As an employer, it’s your responsibility to protect this information. In fact, state and federal laws require employers to safeguard this data. If you don’t, you could be held liable when the information is stolen.
Employers need this information for background and credit checks. It therefore often falls to human resource (HR) departments to determine risks and figure out the best lines of defense.
What Thieves Target
It’s helpful to understand what types of information thieves are looking for. For instance, thieves can use stolen financial information to establish new accounts and use them to steal funds from the victim’s existing accounts. Employee information also can be sold to undocumented workers to provide a false work history.
Thieves will sometimes use email to pose as a company executive to request a copy of an employee’s W-2 form. If the employee receiving the request fails to verify the legitimacy of the request and forwards the W-2, the thief can use it to create and submit false tax returns or open lines of credit.
Internal Dangers
The Society for Human Resource Management (SHRM), a professional human resources membership association, reports that 30 to 50 percent of identity theft begins in the office. Numerous employees and management have access to HR records, making it more difficult to enforce proper security protocols. In addition, data stored in the cloud can be accessed if an employee uses an unsecure network or falls prey to a phishing scam. There is also the potential that a disgruntled employee might be enticed to sell password data.
Federal Laws
The Fair and Accurate Credit Transactions Act and the Fair Credit Reporting Act hold employers liable if their acts or omissions lead to identity theft. In addition, failure to adequately safeguard health-related information or medical records makes employers liable under the Americans with Disabilities Act or the Health Insurance Portability and Accountability Act.

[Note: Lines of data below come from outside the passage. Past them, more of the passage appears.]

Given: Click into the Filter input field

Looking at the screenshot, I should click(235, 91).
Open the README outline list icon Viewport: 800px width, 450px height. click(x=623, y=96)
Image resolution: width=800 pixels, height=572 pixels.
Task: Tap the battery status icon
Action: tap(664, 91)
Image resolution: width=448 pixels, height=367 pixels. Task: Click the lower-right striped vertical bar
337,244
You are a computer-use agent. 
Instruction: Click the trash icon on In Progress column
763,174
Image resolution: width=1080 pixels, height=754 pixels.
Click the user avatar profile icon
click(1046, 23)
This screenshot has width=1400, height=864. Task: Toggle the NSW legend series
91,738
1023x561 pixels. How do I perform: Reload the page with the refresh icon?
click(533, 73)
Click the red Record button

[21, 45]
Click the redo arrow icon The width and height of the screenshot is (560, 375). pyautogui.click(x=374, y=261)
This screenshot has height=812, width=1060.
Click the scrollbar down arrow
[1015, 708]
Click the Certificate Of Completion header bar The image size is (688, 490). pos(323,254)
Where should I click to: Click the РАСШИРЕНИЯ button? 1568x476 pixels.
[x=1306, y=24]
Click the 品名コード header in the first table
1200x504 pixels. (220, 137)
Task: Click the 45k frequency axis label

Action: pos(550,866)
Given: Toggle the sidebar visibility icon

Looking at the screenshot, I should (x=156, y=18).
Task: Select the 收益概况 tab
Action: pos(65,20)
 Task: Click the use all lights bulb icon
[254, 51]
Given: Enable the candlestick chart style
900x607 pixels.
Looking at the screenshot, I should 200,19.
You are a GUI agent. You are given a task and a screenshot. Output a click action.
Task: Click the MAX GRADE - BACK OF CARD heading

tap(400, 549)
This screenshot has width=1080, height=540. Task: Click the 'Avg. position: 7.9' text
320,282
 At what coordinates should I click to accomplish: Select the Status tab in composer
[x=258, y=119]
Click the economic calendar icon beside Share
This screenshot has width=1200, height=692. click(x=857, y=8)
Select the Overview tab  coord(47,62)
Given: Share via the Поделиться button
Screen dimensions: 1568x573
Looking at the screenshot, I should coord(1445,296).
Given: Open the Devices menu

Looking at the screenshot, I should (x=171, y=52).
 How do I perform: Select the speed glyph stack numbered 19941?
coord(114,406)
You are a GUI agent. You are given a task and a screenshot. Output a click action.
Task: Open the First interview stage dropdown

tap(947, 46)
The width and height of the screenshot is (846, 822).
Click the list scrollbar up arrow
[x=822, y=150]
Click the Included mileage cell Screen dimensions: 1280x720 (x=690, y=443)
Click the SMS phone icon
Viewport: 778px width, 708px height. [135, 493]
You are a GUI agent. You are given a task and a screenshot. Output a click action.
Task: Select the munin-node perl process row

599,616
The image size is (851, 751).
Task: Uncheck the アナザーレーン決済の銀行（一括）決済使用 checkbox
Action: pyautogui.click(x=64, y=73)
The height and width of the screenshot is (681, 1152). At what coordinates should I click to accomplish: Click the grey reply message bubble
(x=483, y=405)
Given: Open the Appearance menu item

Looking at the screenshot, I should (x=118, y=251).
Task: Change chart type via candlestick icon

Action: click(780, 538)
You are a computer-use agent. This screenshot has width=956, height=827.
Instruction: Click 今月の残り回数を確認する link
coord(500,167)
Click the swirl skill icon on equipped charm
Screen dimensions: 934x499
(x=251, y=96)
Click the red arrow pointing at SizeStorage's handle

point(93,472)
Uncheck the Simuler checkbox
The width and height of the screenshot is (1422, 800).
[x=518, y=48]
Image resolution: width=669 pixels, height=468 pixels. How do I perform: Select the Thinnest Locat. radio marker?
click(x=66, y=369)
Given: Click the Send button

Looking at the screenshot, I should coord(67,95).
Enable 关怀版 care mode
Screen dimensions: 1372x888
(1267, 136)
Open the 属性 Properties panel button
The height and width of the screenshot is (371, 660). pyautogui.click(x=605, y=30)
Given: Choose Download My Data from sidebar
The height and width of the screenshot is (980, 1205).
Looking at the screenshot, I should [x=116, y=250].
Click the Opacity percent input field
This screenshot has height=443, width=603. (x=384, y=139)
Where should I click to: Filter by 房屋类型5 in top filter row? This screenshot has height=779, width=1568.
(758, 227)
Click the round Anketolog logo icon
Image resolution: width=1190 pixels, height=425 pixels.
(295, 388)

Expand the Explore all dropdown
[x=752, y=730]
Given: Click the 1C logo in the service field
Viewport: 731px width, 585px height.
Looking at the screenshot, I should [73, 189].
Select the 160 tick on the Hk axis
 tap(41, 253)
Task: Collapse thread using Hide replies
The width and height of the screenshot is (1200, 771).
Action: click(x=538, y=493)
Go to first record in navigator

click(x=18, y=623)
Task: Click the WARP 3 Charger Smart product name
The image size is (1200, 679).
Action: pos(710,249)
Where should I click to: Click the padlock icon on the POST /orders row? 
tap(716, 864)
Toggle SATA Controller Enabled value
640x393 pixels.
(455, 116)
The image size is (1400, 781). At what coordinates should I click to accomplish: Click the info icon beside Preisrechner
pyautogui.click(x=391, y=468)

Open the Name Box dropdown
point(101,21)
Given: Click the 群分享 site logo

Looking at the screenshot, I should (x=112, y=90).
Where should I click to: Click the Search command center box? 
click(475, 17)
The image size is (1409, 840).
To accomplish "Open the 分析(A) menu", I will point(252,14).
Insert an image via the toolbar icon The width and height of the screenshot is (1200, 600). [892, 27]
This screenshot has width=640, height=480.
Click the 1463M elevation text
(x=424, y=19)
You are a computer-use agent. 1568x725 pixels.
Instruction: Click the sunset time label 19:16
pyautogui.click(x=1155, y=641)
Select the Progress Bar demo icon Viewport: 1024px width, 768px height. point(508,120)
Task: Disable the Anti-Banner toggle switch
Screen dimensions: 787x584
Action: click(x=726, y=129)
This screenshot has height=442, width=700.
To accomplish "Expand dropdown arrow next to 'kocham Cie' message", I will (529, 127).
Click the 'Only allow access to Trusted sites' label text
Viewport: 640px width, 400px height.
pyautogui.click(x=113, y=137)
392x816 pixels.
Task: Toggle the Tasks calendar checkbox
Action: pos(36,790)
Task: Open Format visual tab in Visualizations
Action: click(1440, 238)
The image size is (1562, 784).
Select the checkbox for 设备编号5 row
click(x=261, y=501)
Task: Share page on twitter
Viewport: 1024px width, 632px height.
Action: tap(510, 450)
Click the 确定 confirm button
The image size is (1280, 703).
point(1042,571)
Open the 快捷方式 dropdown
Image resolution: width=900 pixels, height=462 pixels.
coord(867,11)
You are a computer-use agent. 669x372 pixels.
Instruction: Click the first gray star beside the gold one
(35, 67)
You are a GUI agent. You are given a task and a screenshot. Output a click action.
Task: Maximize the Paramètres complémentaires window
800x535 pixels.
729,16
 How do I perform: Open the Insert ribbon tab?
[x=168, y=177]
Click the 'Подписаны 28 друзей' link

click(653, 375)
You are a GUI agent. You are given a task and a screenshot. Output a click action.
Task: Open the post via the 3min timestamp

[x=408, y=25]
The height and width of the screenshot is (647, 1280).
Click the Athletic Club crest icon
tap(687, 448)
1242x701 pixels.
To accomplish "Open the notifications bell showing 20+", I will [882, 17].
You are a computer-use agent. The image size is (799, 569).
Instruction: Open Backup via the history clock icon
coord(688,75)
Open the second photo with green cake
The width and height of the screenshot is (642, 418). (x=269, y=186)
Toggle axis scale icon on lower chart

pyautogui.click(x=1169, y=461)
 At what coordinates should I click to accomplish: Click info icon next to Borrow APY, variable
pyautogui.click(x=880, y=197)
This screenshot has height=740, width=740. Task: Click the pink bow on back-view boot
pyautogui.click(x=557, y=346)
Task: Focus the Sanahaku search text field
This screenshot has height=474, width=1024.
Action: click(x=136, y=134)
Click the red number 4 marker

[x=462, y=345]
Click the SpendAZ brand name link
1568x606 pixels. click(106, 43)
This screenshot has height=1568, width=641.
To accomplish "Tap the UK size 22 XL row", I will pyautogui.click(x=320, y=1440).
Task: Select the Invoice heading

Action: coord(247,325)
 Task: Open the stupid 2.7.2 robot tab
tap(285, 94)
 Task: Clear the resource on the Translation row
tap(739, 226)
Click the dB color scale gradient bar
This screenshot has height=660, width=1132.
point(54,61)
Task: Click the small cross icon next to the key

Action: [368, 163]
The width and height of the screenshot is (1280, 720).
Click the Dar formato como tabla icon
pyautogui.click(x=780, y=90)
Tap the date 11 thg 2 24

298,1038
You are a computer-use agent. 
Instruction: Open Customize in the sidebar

However, there is no one federal law that covers identity theft. The law that applies depends on the type of crime committed.
State Laws
States have taken the lead in establishing employer liability laws, but there is no uniformity or consistency from state to state. Some states have data privacy legislation, while almost all states have data breach notification laws. These laws often impose additional requirements and restrictions on how employers use, store and transmit employee information.
Best Practices
The first step is to develop a comprehensive cybersecurity plan. Working with your IT department and management, craft a document that outlines the best policies for handling, storing and accessing the personal data of employees. You will need to address:
- How the company will encrypt files that contain sensitive data
- Where hard-copies can be stored safely — preferably in a locked location
- How and when you’ll conduct internal risk assessments
- What employee information should be stored on the network
- Who will be allowed to view or edit sensitive employee data
- Under what circumstances employee information can be shared
- How this data should be stored and encrypted
- Who will oversee training
- Whether to hire a consultant to assess your network vulnerabilities
- Who will be in charge of overseeing security and serve as the go to person for questions
- How the company will handle a breach if sensitive data is compromised.
Once you have a plan in place, train both your managers and your employees on the new procedures. It’s also important for employees to understand the various ways thieves can get their or the company’s information. For instance, a cybercriminal who gets control of a victim’s social media account can defame and slander an employer and defraud an organization’s customers, partners, vendors and clients.
Training should include the importance of:
- Understanding the tactics that cyber thieves use to attack employees and corporations, such as phishing emails
- Using stronger passwords and securing the information
- Alerting a manager, HR and IT immediately about potential data breaches
- Using more secure networks
- Not accessing company information from public Wi-Fi.
Finally, it’s an excellent idea for your firm to carry cyber liability insurance.